« Merci les Springboks »: sous les vivats d’une foule extatique, les champions du monde de rugby se sont arrêtés jeudi à Soweto, étape de leur tournée à travers l’Afrique du Sud, où la victoire de l’équipe nationale est accueillie comme un symbole.
Agitant des drapeaux aux couleurs du pays, soufflant dans des vuvuzelas ou tranquillement installés sur le toit de voitures une bière à la main, des milliers de supporters se sont agglutinés au bord des rues du township, berceau de la lutte contre l’apartheid, pour saluer les nouveaux héros nationaux.
« C’est le moment où tout le monde oublie qu’il est blanc ou noir », lance à l’AFP Vincent Mokgako, 65 ans, assis devant la maison de Nelson Mandela aujourd’hui transformée en musée.
Du temps de l’apartheid, les Springboks auraient reçu un accueil « hostile » dans le coin, rappelle l’enfant du quartier aujourd’hui travailleur social. « C’est l’héritage que Mandela a laissé, le sport rassemble toujours les gens ».

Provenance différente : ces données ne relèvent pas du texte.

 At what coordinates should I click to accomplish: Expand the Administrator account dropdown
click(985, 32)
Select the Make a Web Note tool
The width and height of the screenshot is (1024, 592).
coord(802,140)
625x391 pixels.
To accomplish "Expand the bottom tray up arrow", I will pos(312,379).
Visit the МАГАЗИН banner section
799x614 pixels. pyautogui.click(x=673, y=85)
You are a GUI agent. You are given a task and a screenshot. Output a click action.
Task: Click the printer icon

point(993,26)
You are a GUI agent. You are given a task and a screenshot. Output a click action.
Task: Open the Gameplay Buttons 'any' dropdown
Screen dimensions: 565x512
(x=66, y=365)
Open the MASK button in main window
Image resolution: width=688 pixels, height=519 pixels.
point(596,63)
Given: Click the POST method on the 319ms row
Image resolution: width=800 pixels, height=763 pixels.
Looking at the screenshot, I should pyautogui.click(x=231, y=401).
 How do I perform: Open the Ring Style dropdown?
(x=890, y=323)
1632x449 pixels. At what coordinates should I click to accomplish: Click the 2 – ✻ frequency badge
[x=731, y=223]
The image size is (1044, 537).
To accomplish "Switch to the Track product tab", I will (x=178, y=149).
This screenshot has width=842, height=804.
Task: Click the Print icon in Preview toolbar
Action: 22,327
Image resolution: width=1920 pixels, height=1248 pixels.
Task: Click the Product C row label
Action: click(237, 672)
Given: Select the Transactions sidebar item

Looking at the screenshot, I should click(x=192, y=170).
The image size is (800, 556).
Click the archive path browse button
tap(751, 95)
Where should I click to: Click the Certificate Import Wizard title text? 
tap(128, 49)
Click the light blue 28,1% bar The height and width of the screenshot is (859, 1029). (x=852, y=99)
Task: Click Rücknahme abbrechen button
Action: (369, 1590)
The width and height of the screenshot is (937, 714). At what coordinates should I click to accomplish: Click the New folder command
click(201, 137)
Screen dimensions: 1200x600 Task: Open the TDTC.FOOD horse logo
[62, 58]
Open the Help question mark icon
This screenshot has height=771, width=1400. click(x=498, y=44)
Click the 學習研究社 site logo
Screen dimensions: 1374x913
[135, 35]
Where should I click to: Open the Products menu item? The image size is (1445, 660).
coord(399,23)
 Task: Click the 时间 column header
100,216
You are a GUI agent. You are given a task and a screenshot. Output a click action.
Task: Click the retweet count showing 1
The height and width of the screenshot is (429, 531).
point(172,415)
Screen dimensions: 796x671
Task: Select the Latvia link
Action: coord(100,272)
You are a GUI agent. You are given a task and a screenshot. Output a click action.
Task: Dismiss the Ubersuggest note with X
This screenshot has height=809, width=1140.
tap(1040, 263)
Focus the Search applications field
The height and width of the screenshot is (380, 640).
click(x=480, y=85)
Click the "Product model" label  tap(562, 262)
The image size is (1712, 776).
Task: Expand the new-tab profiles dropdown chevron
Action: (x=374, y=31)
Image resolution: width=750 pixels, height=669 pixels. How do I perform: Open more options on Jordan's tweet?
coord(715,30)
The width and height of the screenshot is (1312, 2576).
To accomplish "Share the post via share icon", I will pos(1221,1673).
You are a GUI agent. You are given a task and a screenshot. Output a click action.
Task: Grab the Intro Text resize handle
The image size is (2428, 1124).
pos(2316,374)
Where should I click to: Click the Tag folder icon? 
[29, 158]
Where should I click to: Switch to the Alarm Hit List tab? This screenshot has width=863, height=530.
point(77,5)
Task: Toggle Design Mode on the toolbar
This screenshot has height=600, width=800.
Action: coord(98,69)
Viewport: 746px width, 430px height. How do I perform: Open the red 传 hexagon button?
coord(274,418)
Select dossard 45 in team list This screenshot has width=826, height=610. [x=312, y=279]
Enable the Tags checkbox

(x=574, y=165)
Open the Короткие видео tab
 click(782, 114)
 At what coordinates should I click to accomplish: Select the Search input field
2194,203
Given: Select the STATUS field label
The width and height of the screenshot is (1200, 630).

Longtemps, les sélectionneurs de l’équipe n’ont choisi que des joueurs blancs, les athlètes noirs et métis étaient cantonnés à des ligues distinctes.Il a fallu que le régime blanc prenne fin et que Nelson Mandela adoube les Springboks en 1995, année de leur premier titre mondial, pour que le régime de séparation quitte aussi le sport.
– « Plus forts ensemble » –
Il y a encore peu, les Springboks « n’intéressaient personne ici », souligne Lindiwe Mkhize, 43 ans.À Soweto, siège de deux grands clubs de foot sud-africains – Kaizer Chiefs et Orlando Pirates – le ballon rond est historiquement roi.
Aujourd’hui, le rugby est l’un des sports les plus populaires et offre régulièrement des trophées. L’Afrique du Sud a remporté son quatrième titre mondial le week-end dernier à Saint-Denis, près de Paris, en finale face à la Nouvelle-Zélande (12-11).
Et à Soweto, la foule a applaudi à tout rompre au passage éclair des joueurs, portant des t-shirts avec l’inscription « Plus forts ensemble », à bord d’un bus à toit ouvert jaune et vert, couleurs de l’équipe.Des écoliers encore en uniforme ont dansé avec une joie évidente.
Siya Kolisi a brandi la coupe dorée: « Nous sommes d’origines très diverses, comme vous.Et nous voulions montrer que la diversité est notre force », a souligné le premier capitaine noir de l’équipe lors d’une rencontre avec le président Cyril Ramaphosa à Pretoria dans la matinée.
« Vous avez remonté le moral de toute une nation et vous nous avez remplis de fierté.Vous avez uni le peuple sud-africain », a félicité le chef d’État, qui a décrété cette semaine un jour férié en décembre pour marquer la victoire.
« Les Springboks nous font oublier pour un temps qu’ici beaucoup de gens encore vivent dans la pauvreté ou meurent de faim », lâche Vincent Mokgako, en référence au chômage endémique et aux inégalités toujours plus criantes dans le pays au climat économique et social morose.
Les Springboks se rendent vendredi dans la ville du Cap, puis à Durban (est) samedi et East London (sud-est) dimanche.